About the book: Ellen Lambright mourned when her best friend, Mandy, moved from Indiana to Hawaii. But now Ellen has received the Amish church’s permission to go to Hawaii and help Mandy through challenging times. Rob Smith works on the Williams family’s organic farm, far from his past mistakes and burning regrets. When Ellen befriends Rob, the attraction is mutual, but her commitment to the Amish faith stands between them. Could a heartfelt discovery lead to forgiveness, reunion, and love? Or is Ellen’s destiny waiting for her in Indiana?
Find out in this sequel to The Hawaiian Quilt from New York Times bestselling author Wanda E. Brunstetter, writing with her daughter-in-law Jean Brunstetter.
Publication Date: June 1, 2018
Publisher: Shiloh Run Press
Genre: Amish fiction
My thoughts: After finishing this book and struggling to find the words to review it I decided to go back and read my review of the first book in the series, The Hawaiian Quilt. I found it surprising that a lot of the feelings I have for this book are the same as I had for it. While I enjoyed The Hawaiian Discovery, I didn’t love it. (Same for the first book.)
In my review of The Hawaiian Quilt, I said that I liked Ellen more and more throughout the book. I really liked her in The Hawaiian Discovery because I think she embodied everything readers look for in Amish characters. She’s a good daughter, good friend, reliable, and dependable. She was everything I expected her to be. While I didn’t care for Mandy much in the first book I liked her in this book.

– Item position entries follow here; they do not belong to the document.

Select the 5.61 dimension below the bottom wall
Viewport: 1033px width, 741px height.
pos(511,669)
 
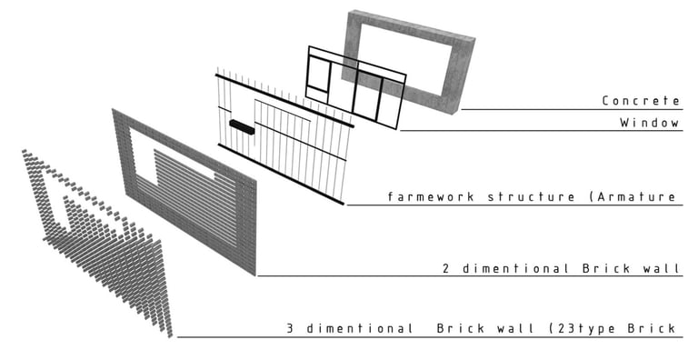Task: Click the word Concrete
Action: (641, 101)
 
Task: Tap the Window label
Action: (650, 122)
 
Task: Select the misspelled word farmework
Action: (431, 196)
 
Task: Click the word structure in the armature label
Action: (531, 196)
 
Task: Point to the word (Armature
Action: (633, 196)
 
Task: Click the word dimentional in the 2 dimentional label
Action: (515, 268)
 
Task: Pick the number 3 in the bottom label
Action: (290, 329)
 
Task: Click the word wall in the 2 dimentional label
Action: (662, 268)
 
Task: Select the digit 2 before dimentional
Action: (446, 268)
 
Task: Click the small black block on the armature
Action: (242, 126)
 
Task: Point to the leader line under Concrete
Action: (572, 109)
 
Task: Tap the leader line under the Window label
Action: (542, 131)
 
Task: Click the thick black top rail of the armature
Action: (284, 101)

I think this is due to the fact that she is clearly English in this book and not wavering between Amish and English. There were several secondary characters in this story but none that really grew on me.
This book takes place in Hawaii and Indiana. As with the first book in the series, I was glad for this because without the Indiana scenes this book just wouldn’t have seemed Amish at all. During the scenes that take place in Hawaii, it was oftentimes easy to forget that Ellen was Amish. I applaud the authors for trying to keep the genre and stories fresh but I think Hawaii may be too much of a stretch. During the Hawaiian scenes, I felt like I was just reading a contemporary fiction story and not Amish fiction.

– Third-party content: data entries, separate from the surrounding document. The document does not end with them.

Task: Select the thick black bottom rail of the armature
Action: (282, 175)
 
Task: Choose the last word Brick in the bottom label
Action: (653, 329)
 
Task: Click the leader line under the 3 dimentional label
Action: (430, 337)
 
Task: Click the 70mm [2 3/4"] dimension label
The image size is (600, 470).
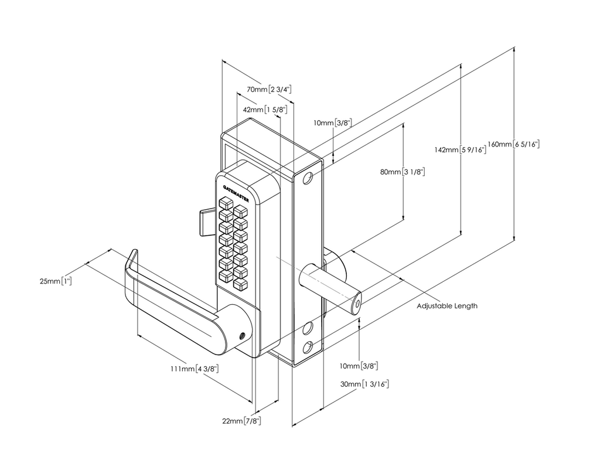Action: coord(269,90)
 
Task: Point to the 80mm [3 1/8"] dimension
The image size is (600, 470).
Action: coord(402,172)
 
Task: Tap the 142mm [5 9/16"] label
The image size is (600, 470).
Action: coord(460,150)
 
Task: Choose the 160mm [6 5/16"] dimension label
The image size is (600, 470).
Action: coord(514,145)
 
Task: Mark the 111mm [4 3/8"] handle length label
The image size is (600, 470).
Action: coord(195,369)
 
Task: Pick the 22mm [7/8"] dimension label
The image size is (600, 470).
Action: coord(241,421)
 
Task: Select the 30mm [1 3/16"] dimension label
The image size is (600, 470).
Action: coord(364,384)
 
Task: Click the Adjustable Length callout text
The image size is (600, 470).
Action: coord(446,306)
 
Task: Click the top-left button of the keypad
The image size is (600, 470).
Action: coord(225,204)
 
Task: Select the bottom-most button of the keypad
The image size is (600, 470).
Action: coord(240,284)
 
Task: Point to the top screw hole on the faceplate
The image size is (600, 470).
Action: coord(309,178)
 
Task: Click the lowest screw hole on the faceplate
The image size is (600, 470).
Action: coord(309,346)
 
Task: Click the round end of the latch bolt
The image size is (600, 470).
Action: coord(357,304)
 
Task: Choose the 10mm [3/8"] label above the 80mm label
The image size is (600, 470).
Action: coord(332,123)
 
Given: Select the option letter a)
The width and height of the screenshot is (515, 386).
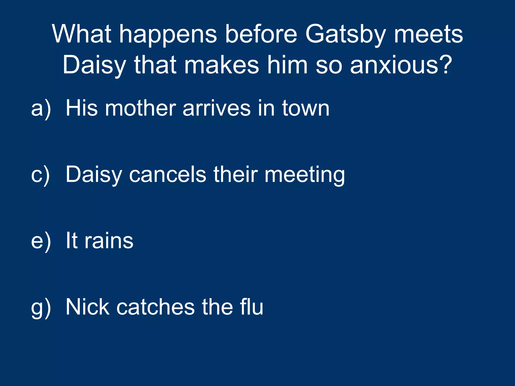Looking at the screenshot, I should [x=41, y=109].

Sometimes I felt like the dialogue in the book was off a bit. It was at times too formal and didn’t sound like things that friends or family would say to each other. I had the same issue with this in the first book as well. Perhaps it’s due to a fairly new author’s writing.

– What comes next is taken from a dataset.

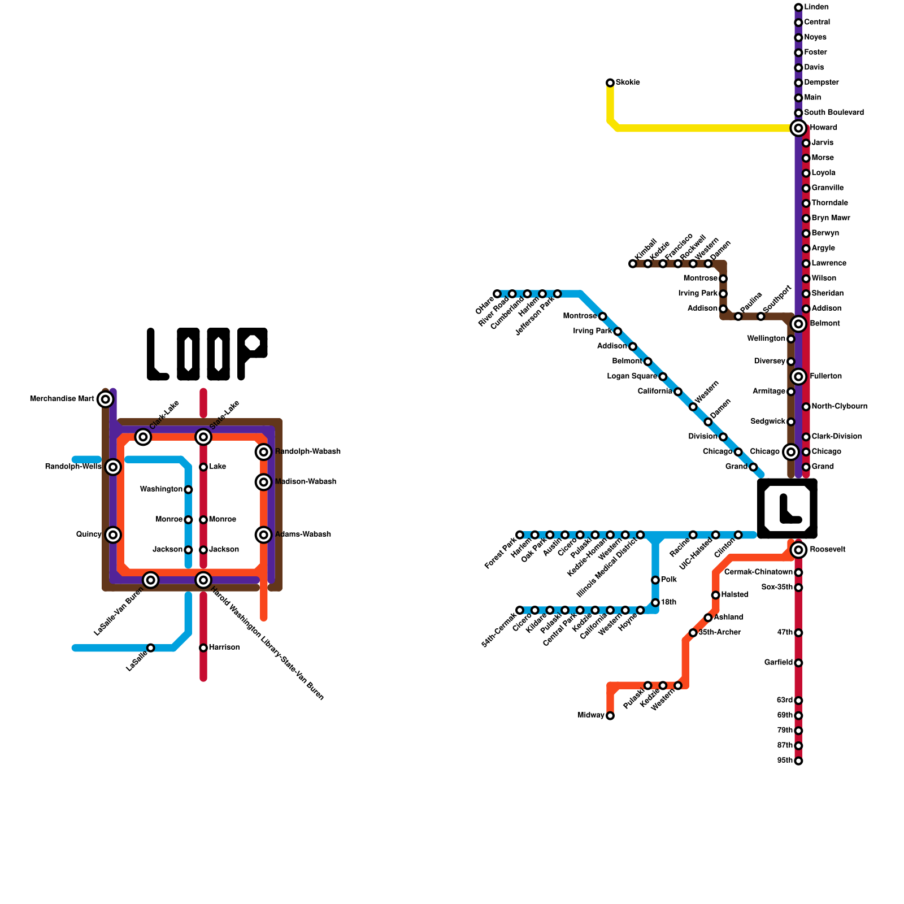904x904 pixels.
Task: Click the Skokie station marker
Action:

While I had some issues with this book the story was interesting and it was a quick read for me. While I thought the first book was geared more for young adults this book had a more mature feel to it. I believe fans of the genre and Wanda Brunstetter will enjoy this story. Happy reading!
I received a free copy of this book from the publisher and was not required to write a review. All opinions are mine.
About the author: A nationally recognized authority on the Amish community, Wanda E. Brunstetter has sold more than seven million copies of her fiction and nonfiction books. Wanda enjoys an uncommon kinship with the Amish and continues to visit their communities throughout the country. Her books have won numerous awards and topped several bestselling charts.